Questo mi pare che sia uno dei corni del dilemma tragico che non vedono, o quantomeno sottovalutano, certi apologeti troppo disinvolti di Pio IX. Bellocchio e tutti quelli che prenderanno per oro colato il messaggio del suo film, censurano invece l’altro polo della contraddizione, quello che deve farci riconoscere che l’atto compiuto dal papa fu sì irrimediabilmente ingiusto da un lato, ma più che giusto, addirittura eroico (tragicamente eroico, appunto) dall’altro. Essendo in coscienza sicuro che il battismo impartito a Edgardo Mortara era valido – il che a mio avviso potrebbe forse essere discusso, ma di questo dirò qualcosa domani – Pio IX si ritenne infatti moralmente obbligato a difendere, con tutti i mezzi a sua disposizione, compresi quelli che gli derivavano dalla sovranità temporale, il superiore diritto di ogni battezzato a professare la propria fede, che implica anche il diritto ad essere istruito ed educato in essa. Per dirla in termini rozzi ed elementari: prese sul serio il sacramento del battesimo. Credette che lì era implicato un diritto che è più che naturale, perché è dell’uomo ma è anche, in un certo senso e se così si può dire, un diritto di Dio. E fu eroico nel combattere, contro ogni calcolo di umana convenienza che avrebbe assolutamente consigliato di lasciar perdere, quella battaglia terribile e rovinosa. Bene dunque ha fatto la chiesa, istruendo il processo di beatificazione di Pio IX, a non stimare un ostacolo il suo comportamento nella vicenda Mortara.

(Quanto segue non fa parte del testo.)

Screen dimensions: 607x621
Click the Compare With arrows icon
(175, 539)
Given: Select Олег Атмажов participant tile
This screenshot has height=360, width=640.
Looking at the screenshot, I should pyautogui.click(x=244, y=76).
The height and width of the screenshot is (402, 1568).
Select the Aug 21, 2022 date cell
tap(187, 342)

Che tutto ciò scandalizzi il mondo è perfettamente comprensibile, direi che è quasi scontato. Che al giorno d’oggi non lo capiscano più neppure molti cristiani, è invece uno scandaloso indizio di quanto siamo diventati ignoranti dei contenuti della fede che professiamo.

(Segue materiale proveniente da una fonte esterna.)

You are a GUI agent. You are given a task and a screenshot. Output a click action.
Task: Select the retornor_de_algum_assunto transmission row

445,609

Un ultima cosa: ai miei occhi il caso Mortara è un argomento definitivo per affermare che in ogni caso la chiesa non deve avere sovranità temporale; non deve quindi disporre del potere legittimo di usare la forza. Se papa Pio IX avesse sì combattuto strenuamente la sua “buona battaglia” per il diritto all’educazione cristiana del battezzato Edgardo Mortara ma il sovrano cattolico di uno stato di cui il piccolo fosse stato suddito gli avesse contrapposto la difesa del diritto naturale dei genitori, la contraddizione sarebbe rimasta però non si sarebbe annodata così tragicamente. E Dio avrebbe comunque saputo Lui che cosa fare …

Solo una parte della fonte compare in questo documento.